A partir dos anos 80 nasceu a ERA DOS CONGLOMERADOS, a partir do modelo ITT, do executivo Harold Geneen, um dos grandes malfeitores da humanidade.

A ERA DOS CONGLOMERADOS criou empresas “feira livre” juntando ramos díspares e sem sinergia. A ITT comprou, em três anos, 400 empresas, de hotéis Sheraton a fábricas de bombas centrífugas (Gould Pumps). Geneen dizia que um executivo financeiro não precisava entender do produto ou setor, se conhecesse finanças poderia dirigir qualquer empresa, um pensamento absurdo e que está na base do capitalismo predatório de hoje.

Essa ERA gerou um tipo ET de executivo, o “genérico”, que não entende de setor algum, mas sabe agradar ao acionista, manipular balanços, cortar custos, ganhar prêmios de HOMEM DO ANO, PERSONALIDADE DO ANO, tudo pago com assessoria de imprensa à custa da própria empresa, tornando-se um queridinho da mídia econômica porque sempre acessível a entrevistas triunfalistas. É o tipo classificado nos EUA, por uma corrente mais crítica, como o ROGUE EXECUTIVE, o executivo pilantra que se vende como produto baseado em currículos fantasiosos e que engana bem por dois anos, aí é despedido e vai brilhar em outra empresa com os mesmos truques que ENGANAM PORQUE HÁ OS QUE QUEREM SER ENGANADOS.
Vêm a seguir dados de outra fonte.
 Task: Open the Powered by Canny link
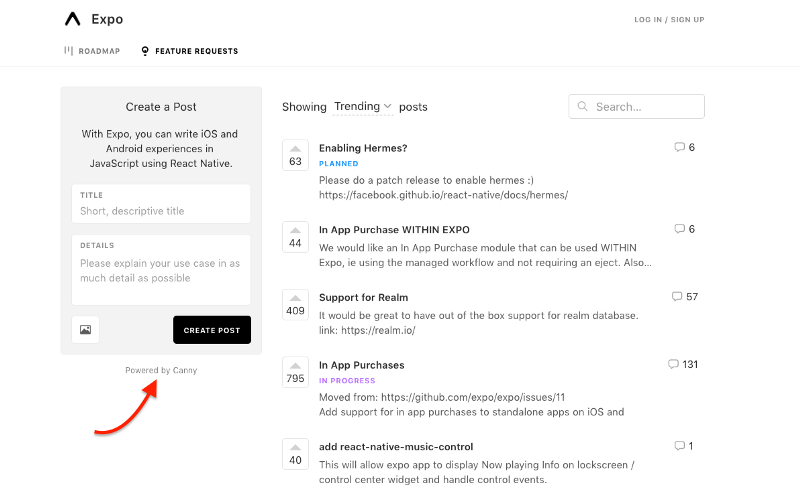click(161, 370)
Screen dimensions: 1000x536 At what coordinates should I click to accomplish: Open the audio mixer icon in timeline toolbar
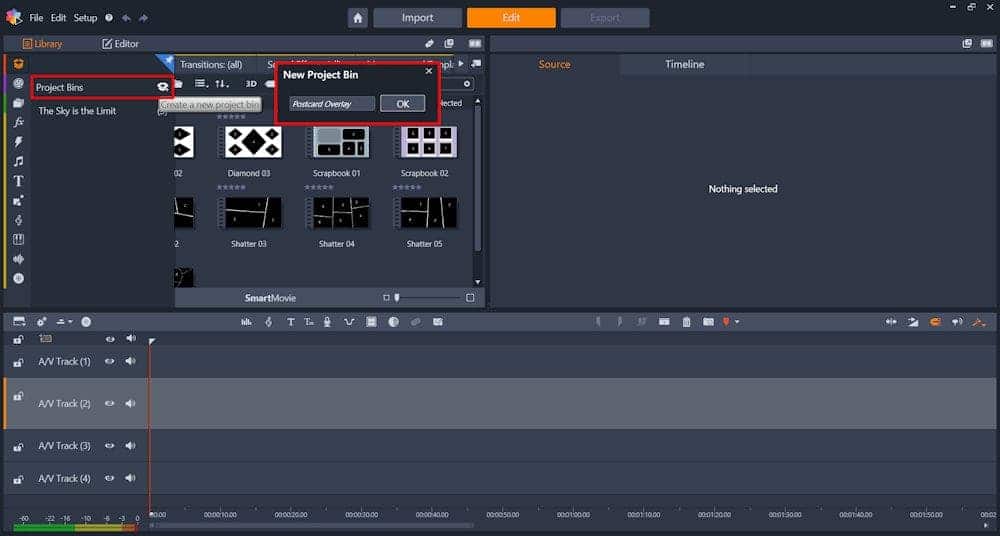pyautogui.click(x=246, y=322)
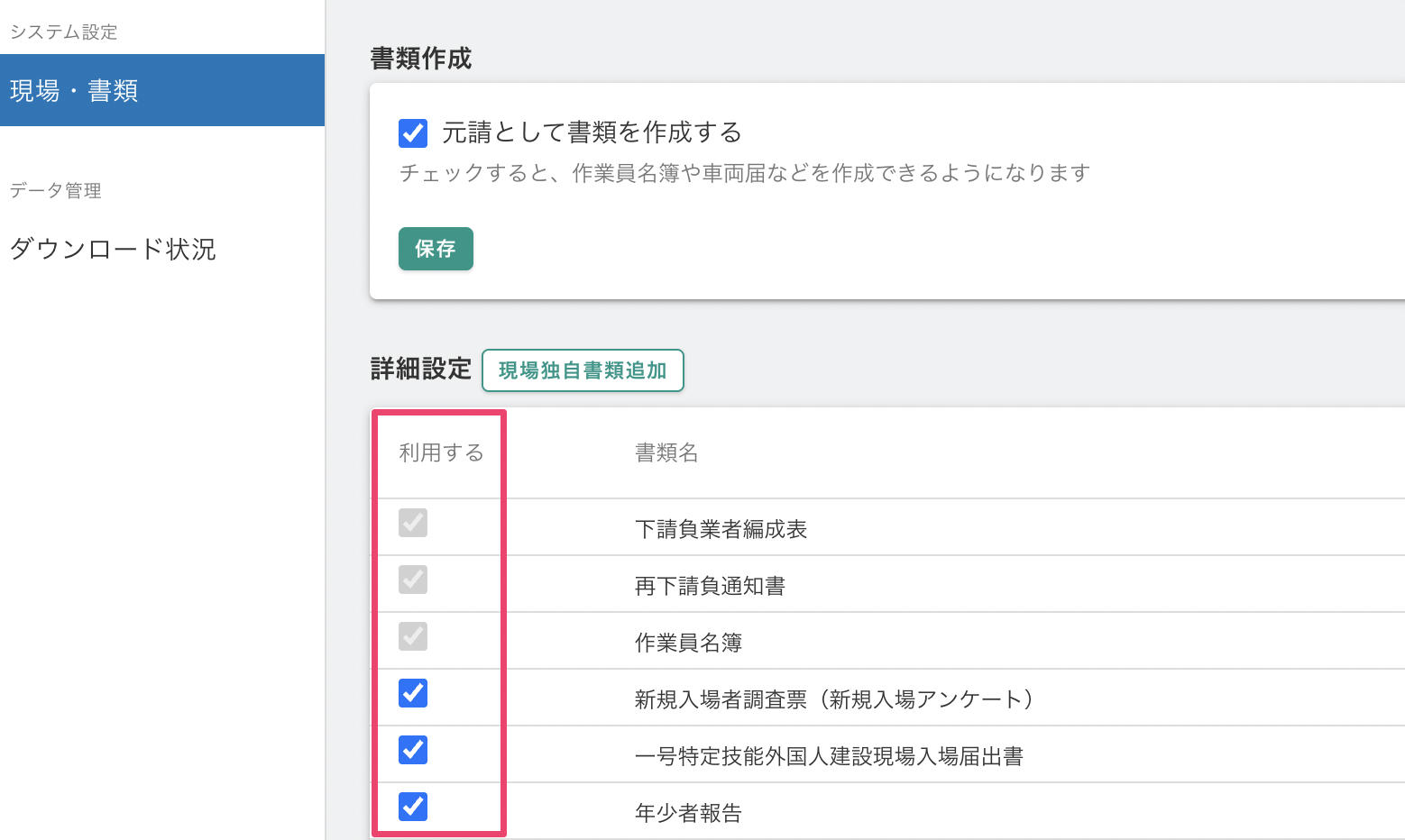Viewport: 1405px width, 840px height.
Task: Select the 再下請負通知書 document name text
Action: pyautogui.click(x=710, y=586)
Participei intensamente dessa era nos EUA e no Brasil, como executivo de um dos primeiros e ainda grande conglomerado, isso nos anos 70 e 80. De lá para agora só piorou, e muito, essa filosofia de capitalismo de truques, ilógico, irracional, anti-civilizatório cuja era está por findar via processo de revisão já em curso nos países centrais, mas que no Brasil parece estar ainda começando, uma característica do Brasil de pegar ideias que entram em descarte do primeiro mundo e aqui encontram mercado, como cantores decadentes em seus países e que aqui fazem sucesso.

As escolas de MBA, suas derivações e emanações em infinitos cursos de graduação e pós-graduação, com seus “papas”, como o de marketing, quem se lembra de Philip Kotler, incensado como um deus nos cursos da Escola da FGV em São Paulo, fiz um dos primeiros cursos, a escola associada a Michigan State University era o Olimpo da juventude dos anos 60 e 70, quanta besteira lá se ensinou, tudo com molho americano.

Se o catecismo era ruim há 50 anos, imagino hoje como será, essa religião causou estragos com jovens querendo imitar modismos americanos, copiando fórmulas sem lógica em ambientes muito diferentes, lá está o DNA do ultra neoliberalismo que hoje destrói o Brasil, com brasileiros lavados cerebralmente e se comportando como estrangeiros no Brasil, a turma dos “brasamericans” com o salário aqui e a alma em Miami.